▸ **TASK TO COMPLETE**:
Transcribe the part of the article on Pakistan's English-language literature starting with "A proliferation of" and going on through "English-language publishing industry.".
───── DOCUMENT EXCERPT ─────
A proliferation of genres has overtaken Pakistan’s English-language literature. ANUM SHAHARYAR explores its progress and concludes that more attention needs to be paid towards securing a robust English-language publishing industry.

Our writers can now proudly cater to all; including the young ones, with wonderfully creative middle-grade fiction from the likes of Aisha Saeed and Saadia Faruqi, as well as those, like Shazaf Fatima Haider and Farah Naz Rishi, who present a teenager’s perspective about romance and growing up.

Poets, too, are presenting offerings in the English language, with Fatimah Asghar following ably in the footsteps of Daud Kamal and Moniza Alvi. Even a really niche genre like medical fiction is finding a place thanks mainly to Saad Shafqat.

In the realm of short stories, the offerings of writers like Daniyal Mueenuddin and Mira Sethi are refreshing. Arguably the biggest winner, however, has been the domain of fantasy and horror, with the brilliant world-building in Sami Shah’s novels, the terrifying creatures in Ayesha Muzaffar’s works, and the marvellous tales in Usman Malik’s collections. The characters are all endearingly local, yet so fantastical in their presentation.

All these authors, and many more, have been supported in no small part by the analytical eye and keen interest of researchers and writers, like Muneeza Shamsie and Mushtaq Bilal, who are critics and commentators without whom no literary industry can hope to flourish.
───── RECORDS ─────
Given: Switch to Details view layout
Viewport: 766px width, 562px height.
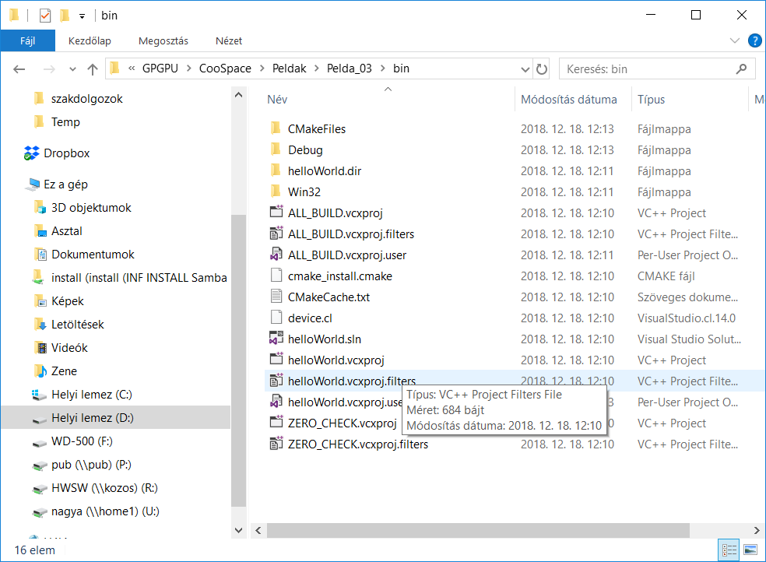Looking at the screenshot, I should [730, 550].
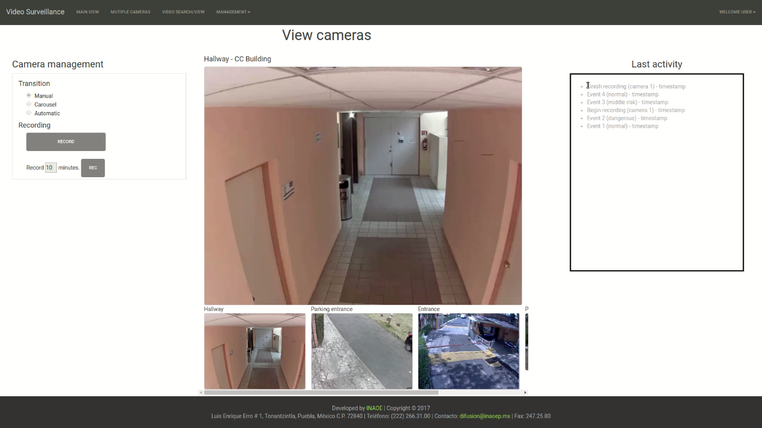762x428 pixels.
Task: Open Main View from the navbar
Action: point(88,12)
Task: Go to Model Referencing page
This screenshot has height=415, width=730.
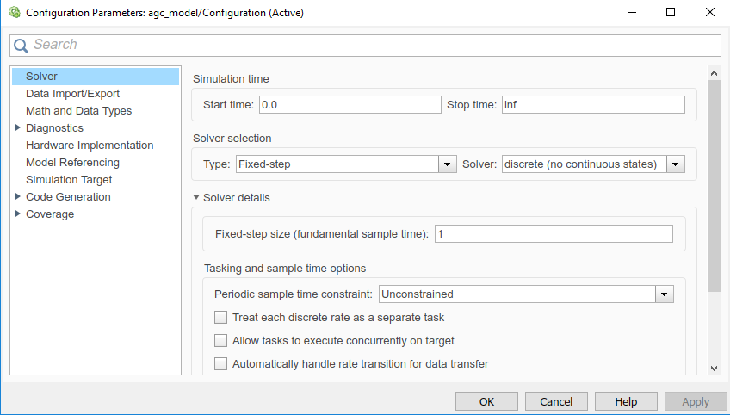Action: pos(72,163)
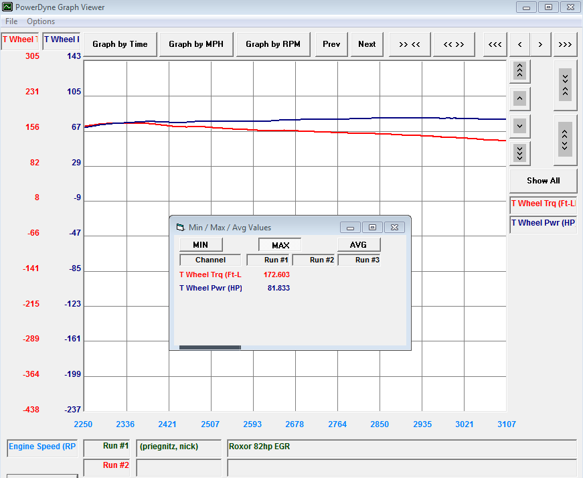Click the single left arrow pan button
583x478 pixels.
[x=520, y=44]
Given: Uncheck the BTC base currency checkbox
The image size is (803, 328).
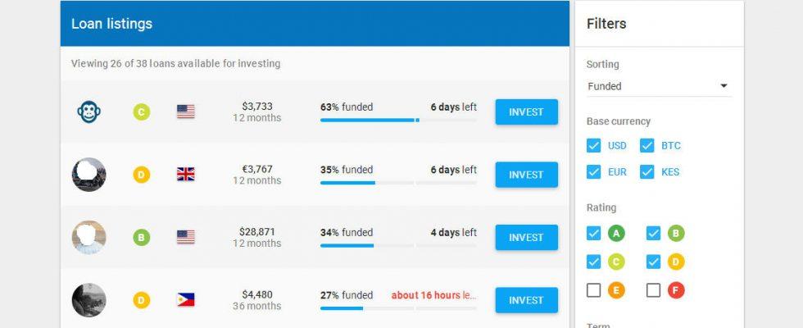Looking at the screenshot, I should [x=646, y=146].
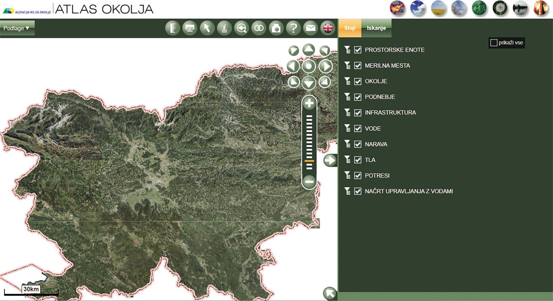Click the print map icon

[189, 28]
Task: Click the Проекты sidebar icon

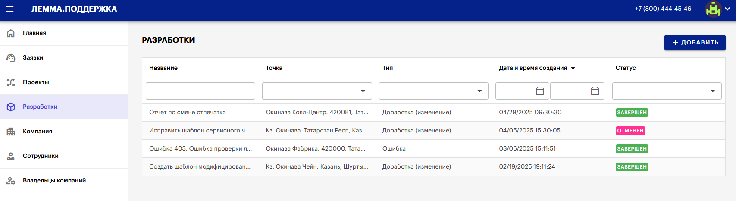Action: tap(11, 82)
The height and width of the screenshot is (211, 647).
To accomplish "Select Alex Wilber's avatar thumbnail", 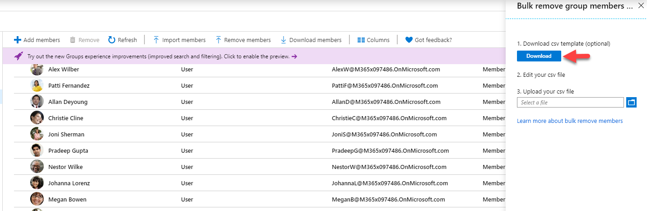I will (x=37, y=70).
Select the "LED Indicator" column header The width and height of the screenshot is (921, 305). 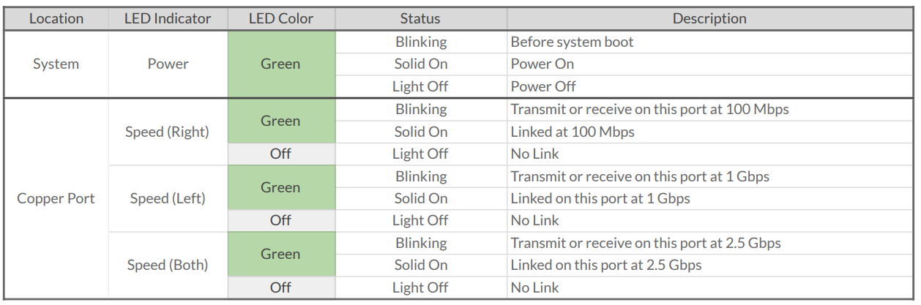[168, 19]
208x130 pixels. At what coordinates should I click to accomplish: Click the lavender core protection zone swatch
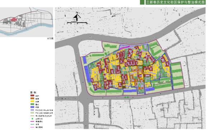coord(32,110)
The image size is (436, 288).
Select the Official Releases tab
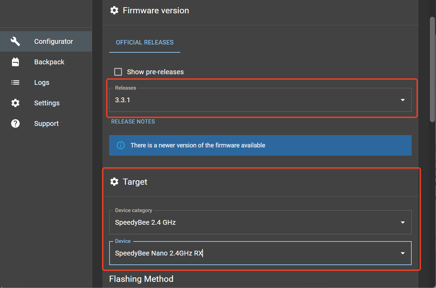coord(145,42)
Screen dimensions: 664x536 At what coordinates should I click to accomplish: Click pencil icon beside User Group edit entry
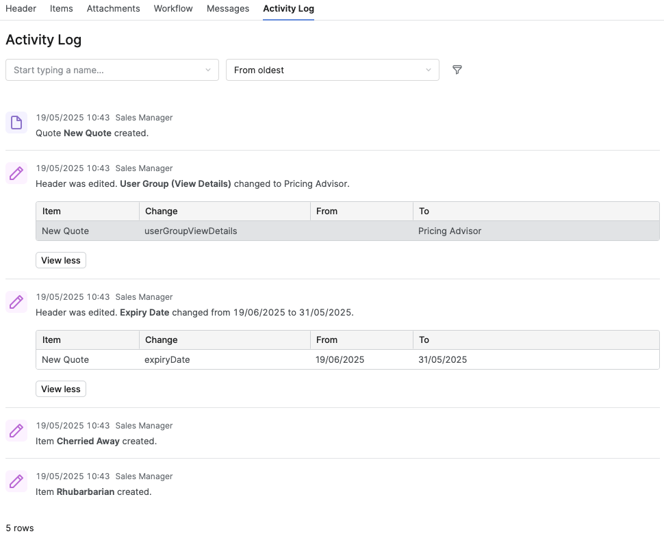[16, 174]
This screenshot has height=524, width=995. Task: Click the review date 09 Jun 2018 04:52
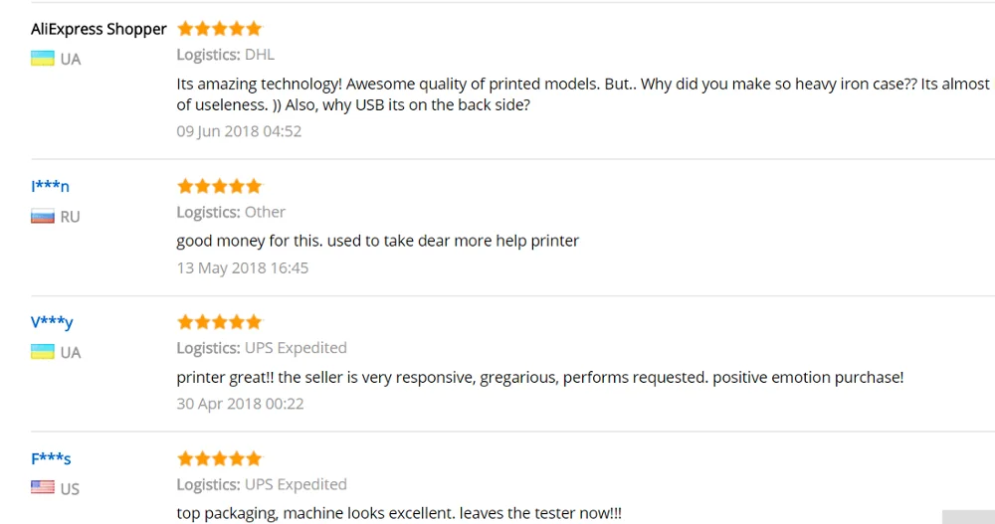pos(239,131)
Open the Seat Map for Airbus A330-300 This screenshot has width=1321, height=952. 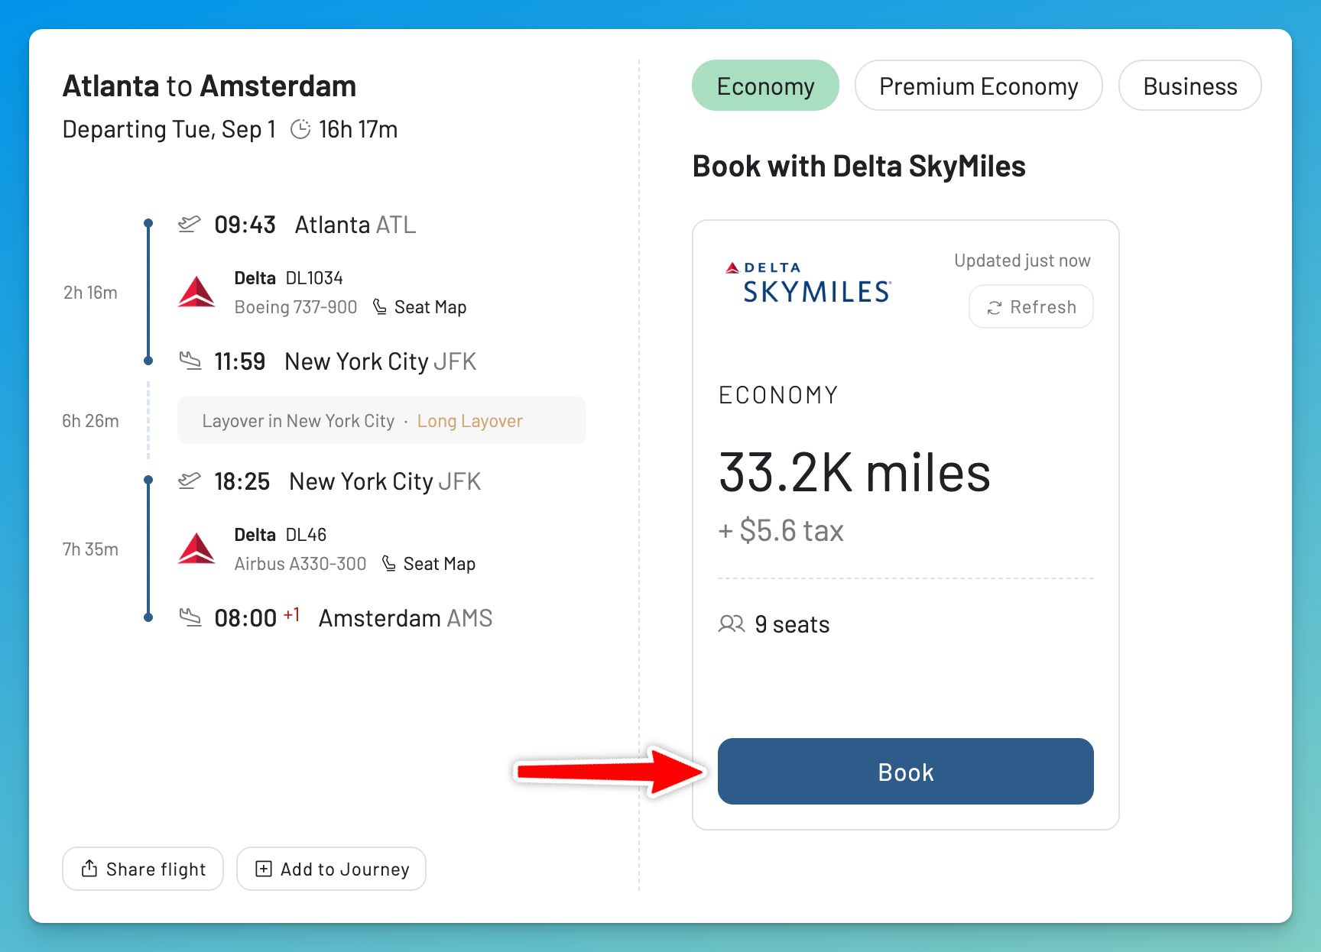click(x=429, y=564)
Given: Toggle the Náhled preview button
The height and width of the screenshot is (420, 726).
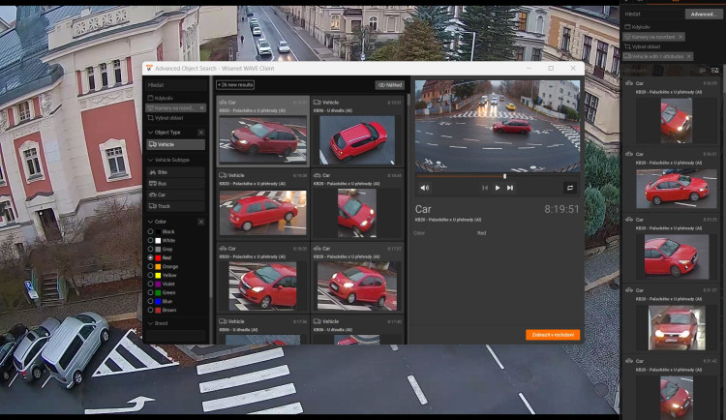Looking at the screenshot, I should [x=389, y=85].
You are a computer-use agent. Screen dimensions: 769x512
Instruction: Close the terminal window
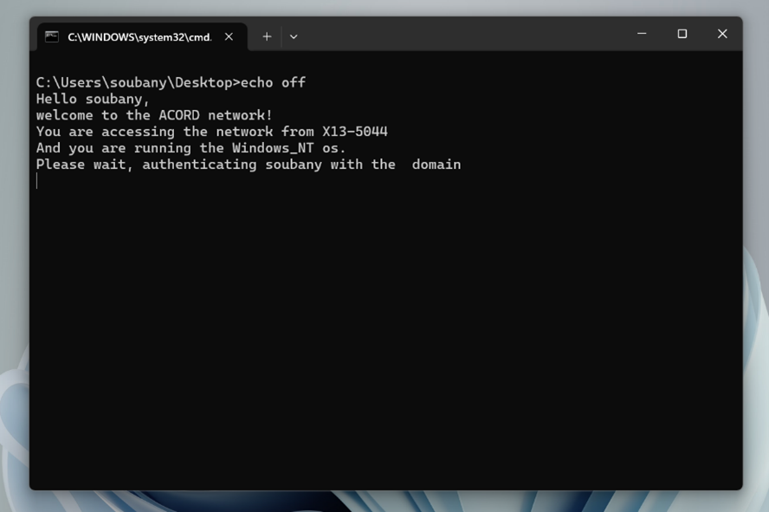point(721,34)
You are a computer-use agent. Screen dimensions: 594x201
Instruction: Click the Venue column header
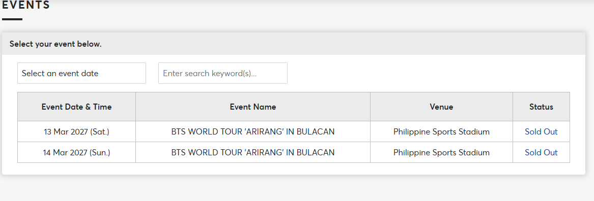(x=441, y=107)
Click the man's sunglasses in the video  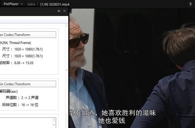click(79, 41)
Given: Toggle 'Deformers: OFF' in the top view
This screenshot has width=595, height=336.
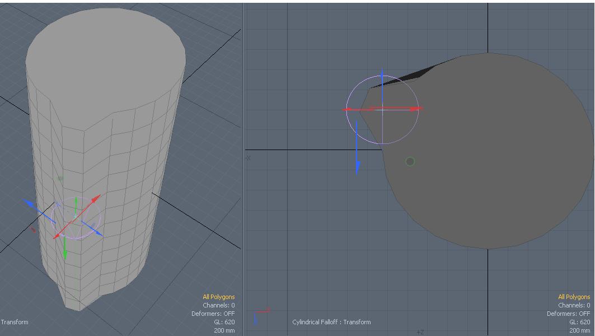Looking at the screenshot, I should point(568,314).
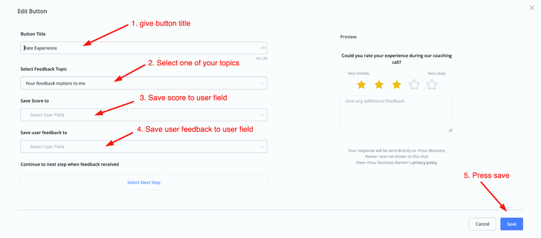This screenshot has width=541, height=238.
Task: Open the privacy policy link
Action: 425,163
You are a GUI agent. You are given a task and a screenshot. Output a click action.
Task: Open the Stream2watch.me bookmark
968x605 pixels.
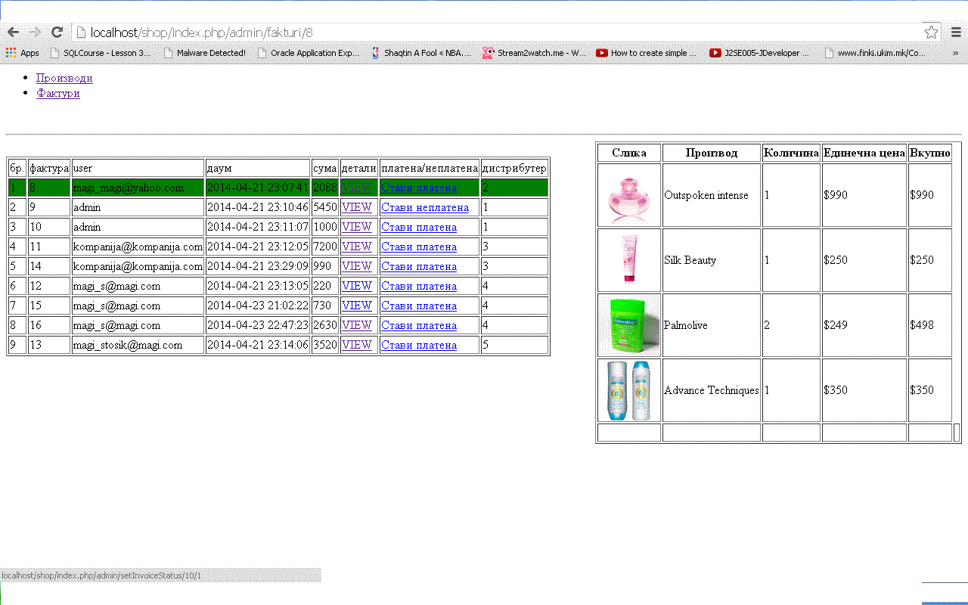click(x=534, y=53)

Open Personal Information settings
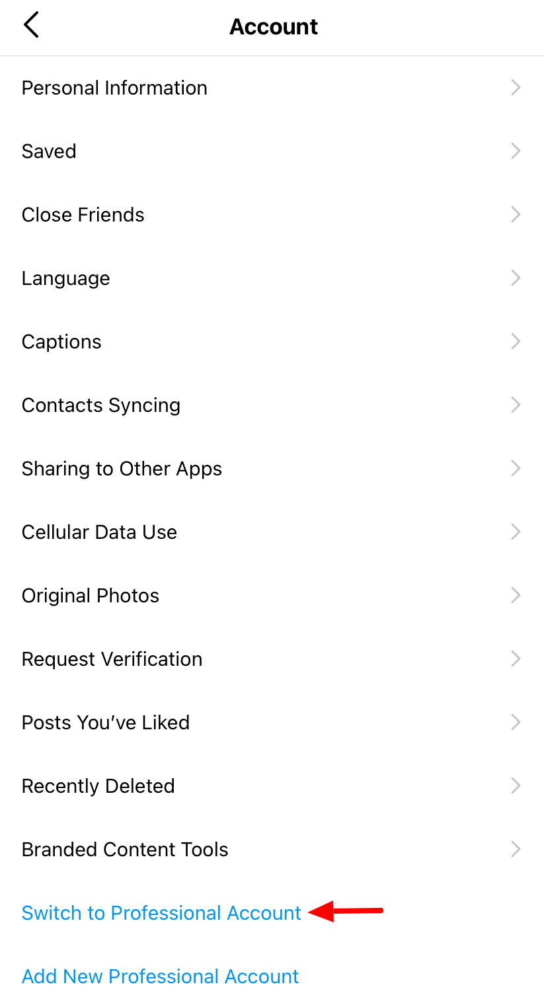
─────
▸ **SOLUTION TO THE PROBLEM**:
A proliferation of genres has overtaken Pakistan’s English-language literature. ANUM SHAHARYAR explores its progress and concludes that more attention needs to be paid towards securing a robust English-language publishing industry.